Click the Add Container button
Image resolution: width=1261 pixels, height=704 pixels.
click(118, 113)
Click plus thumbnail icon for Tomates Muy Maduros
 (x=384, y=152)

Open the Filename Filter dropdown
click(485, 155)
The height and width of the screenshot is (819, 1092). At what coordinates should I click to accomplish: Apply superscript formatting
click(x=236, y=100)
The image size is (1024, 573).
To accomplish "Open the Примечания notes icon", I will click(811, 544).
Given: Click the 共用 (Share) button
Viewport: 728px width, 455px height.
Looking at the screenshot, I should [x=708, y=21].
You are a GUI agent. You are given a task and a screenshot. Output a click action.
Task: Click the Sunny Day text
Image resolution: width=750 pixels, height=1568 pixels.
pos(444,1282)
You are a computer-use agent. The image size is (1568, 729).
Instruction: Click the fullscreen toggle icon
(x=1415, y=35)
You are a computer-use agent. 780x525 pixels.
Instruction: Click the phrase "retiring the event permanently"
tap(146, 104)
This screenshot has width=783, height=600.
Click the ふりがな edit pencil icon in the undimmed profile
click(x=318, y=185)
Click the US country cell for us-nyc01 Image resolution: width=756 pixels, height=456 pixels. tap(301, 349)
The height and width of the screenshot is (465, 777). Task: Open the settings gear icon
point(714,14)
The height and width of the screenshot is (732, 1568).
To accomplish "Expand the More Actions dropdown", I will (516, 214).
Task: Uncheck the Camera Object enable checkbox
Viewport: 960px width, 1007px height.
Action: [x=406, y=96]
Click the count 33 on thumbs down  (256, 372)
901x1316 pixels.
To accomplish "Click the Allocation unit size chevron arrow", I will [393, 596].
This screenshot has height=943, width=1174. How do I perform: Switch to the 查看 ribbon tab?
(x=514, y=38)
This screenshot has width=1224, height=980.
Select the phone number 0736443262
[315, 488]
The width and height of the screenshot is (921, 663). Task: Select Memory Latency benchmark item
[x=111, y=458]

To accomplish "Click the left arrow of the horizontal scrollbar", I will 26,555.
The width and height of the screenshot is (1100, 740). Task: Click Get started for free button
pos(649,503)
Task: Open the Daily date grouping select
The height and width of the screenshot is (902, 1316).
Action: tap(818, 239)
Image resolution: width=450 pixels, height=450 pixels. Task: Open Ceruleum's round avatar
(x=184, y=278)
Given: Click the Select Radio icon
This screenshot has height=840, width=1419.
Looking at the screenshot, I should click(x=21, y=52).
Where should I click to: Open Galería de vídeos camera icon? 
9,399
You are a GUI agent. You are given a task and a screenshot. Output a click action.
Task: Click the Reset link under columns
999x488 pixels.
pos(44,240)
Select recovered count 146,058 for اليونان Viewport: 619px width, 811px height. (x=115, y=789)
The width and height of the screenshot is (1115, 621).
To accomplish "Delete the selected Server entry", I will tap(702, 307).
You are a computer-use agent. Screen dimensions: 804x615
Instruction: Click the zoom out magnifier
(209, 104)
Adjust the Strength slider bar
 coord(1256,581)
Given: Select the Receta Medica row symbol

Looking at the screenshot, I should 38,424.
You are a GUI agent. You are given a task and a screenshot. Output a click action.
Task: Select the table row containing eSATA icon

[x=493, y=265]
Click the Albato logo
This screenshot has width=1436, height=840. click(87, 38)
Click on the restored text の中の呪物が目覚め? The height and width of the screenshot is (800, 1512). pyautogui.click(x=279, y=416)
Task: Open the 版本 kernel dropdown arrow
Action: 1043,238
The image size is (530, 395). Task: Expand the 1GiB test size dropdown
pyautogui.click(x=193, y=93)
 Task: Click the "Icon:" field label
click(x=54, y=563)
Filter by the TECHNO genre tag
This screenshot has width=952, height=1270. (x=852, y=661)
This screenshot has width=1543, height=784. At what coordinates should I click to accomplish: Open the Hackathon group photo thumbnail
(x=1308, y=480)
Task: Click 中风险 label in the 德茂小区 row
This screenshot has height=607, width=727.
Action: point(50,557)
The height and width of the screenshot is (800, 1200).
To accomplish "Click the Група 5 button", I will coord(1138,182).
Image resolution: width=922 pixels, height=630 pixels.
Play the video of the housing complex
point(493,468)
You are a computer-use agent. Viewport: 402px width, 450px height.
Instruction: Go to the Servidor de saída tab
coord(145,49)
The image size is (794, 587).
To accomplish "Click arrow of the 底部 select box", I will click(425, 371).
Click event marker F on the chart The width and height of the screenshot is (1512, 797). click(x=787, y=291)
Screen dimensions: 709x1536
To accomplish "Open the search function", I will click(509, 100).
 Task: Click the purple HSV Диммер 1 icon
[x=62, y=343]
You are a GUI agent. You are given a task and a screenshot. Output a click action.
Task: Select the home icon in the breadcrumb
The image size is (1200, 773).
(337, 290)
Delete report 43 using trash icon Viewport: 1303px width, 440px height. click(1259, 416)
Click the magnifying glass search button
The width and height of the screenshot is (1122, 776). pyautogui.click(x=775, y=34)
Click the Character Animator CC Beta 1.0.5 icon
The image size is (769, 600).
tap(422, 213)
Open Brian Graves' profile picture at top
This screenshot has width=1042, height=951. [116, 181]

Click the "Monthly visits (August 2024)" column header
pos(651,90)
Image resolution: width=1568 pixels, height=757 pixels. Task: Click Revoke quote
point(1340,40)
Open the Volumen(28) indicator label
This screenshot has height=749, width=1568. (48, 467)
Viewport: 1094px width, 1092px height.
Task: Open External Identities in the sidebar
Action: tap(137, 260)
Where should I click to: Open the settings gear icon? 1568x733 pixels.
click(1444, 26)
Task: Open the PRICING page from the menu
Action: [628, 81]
--
*Activity*
Give again, word for word, the records from their first line to the one with "Given: Click the 共用 (Share) button", and leave out all else.

*Output for this task*
Click the Add Container button
Image resolution: width=1261 pixels, height=704 pixels.
click(118, 113)
Click plus thumbnail icon for Tomates Muy Maduros
 (x=384, y=152)

Open the Filename Filter dropdown
click(485, 155)
The height and width of the screenshot is (819, 1092). At what coordinates should I click to accomplish: Apply superscript formatting
click(x=236, y=100)
The image size is (1024, 573).
To accomplish "Open the Примечания notes icon", I will click(811, 544).
Given: Click the 共用 (Share) button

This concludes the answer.